Usa 2020, l’intelligence: Russia in azione contro Biden, Cina contro Trump

Il tema è scottante, visto che già in precedenza l'inquilino della Casa Bianca ha rifiutato le valutazioni in merito dell'agenzia, che già aveva affermato il Cremlino avesse agito per sostenerlo nel 2016

Foto Press Association Niall Carson / PA Wire in foto Joe Biden

WASHINGTON – La Russia sta usando vari modi per denigrare il democratico Joe Biden in vista delle presidenziali di novembre, mentre persone legate al Cremlino lavorano per sostenere la rielezione del repubblicano Donald Trump. L’analisi arriva dal direttore del National Counterintelligence and Security Center (Ncsc), William Evanina. Nel più specifico avvertimento sinora sulla minaccia d’interferenza straniera da parte della comunità dell’intelligence Usa. Il tema è scottante, visto che già in precedenza l’inquilino della Casa Bianca ha rifiutato le valutazioni in merito dell’agenzia, che già aveva affermato il Cremlino avesse agito per sostenerlo nel 2016. E proprio ora il New York Times Magazine cita alti funzionari d’intelligence di Washington. Secondo cui Trump fece ammorbidire un report sul sostegno a Mosca nei suoi confronti.

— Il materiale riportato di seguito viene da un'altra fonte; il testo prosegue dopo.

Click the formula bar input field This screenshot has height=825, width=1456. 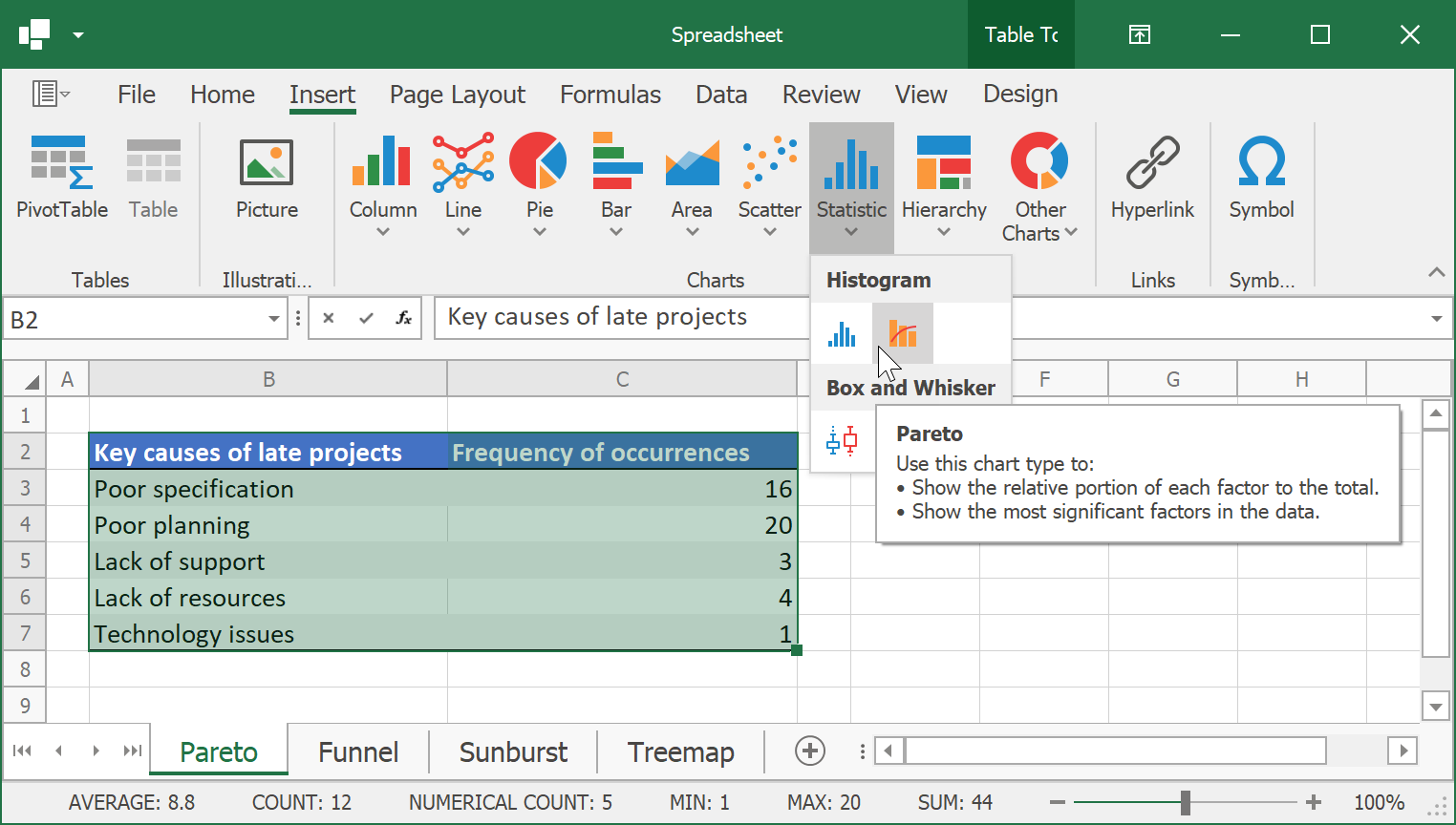(x=621, y=318)
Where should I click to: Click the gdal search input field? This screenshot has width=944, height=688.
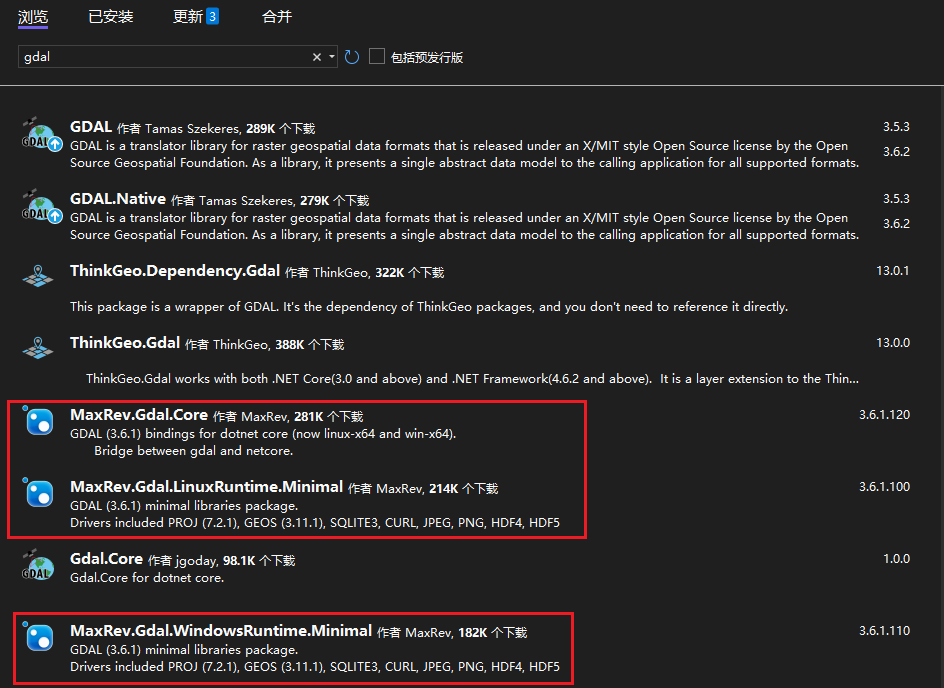click(x=160, y=57)
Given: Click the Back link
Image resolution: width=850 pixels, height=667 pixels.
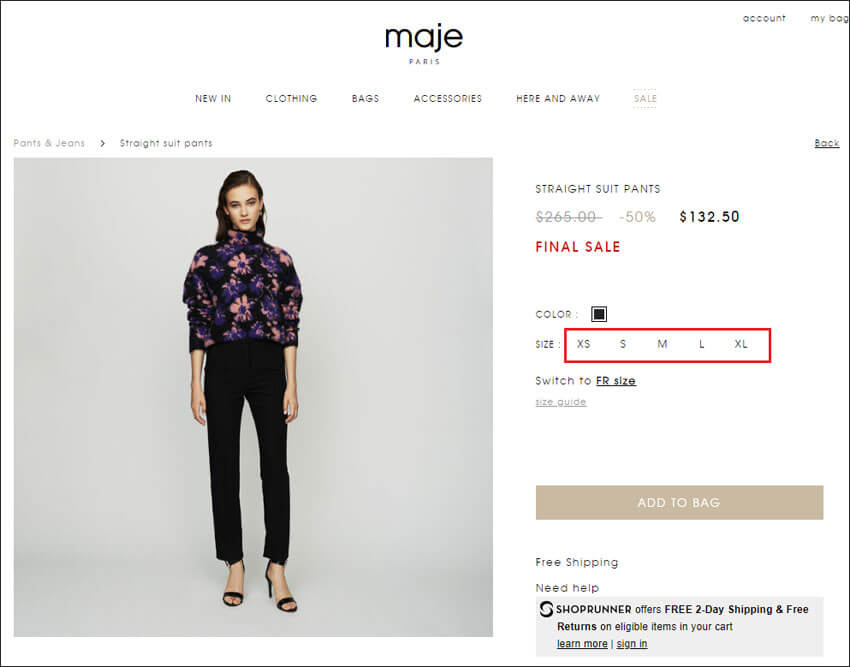Looking at the screenshot, I should [x=827, y=143].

Le relazioni tra Cina e Usa

In parallelo, i funzionari statunitensi credono che Pechino non voglia che Trump ottenga un secondo mandato e che abbia quindi accelerato la propria posizione critica verso la Casa Bianca. Aumentando gli sforzi per influenzare la politica negli Usa e facendo pressioni contro gli esponenti politici considerati opposti ai suoi interessi. Ma la valutazione del capo del controspionaggio riflette preoccupazione anche sul ruolo dell’Iran. Avvertendo che attori stranieri potrebbero tentare di minare l’infrastruttura elettorale, interferire nel processo di voto o mettere in dubbio i risultati. Evanina ha però puntualizzato che, nonostante queste preoccupazioni, gli esperti ritengono improbabile che i risultati possano essere manipolati. “Molti attori stranieri hanno una preferenza per chi vince le elezioni, che esprimono con uno spettro di dichiarazioni pubbliche e private; le pressioni segrete sono più rare”, ha detto Evanina. Siamo prima di tutto preoccupati dell’attività in corso e potenziale da parte di Cina, Russia e Iran”.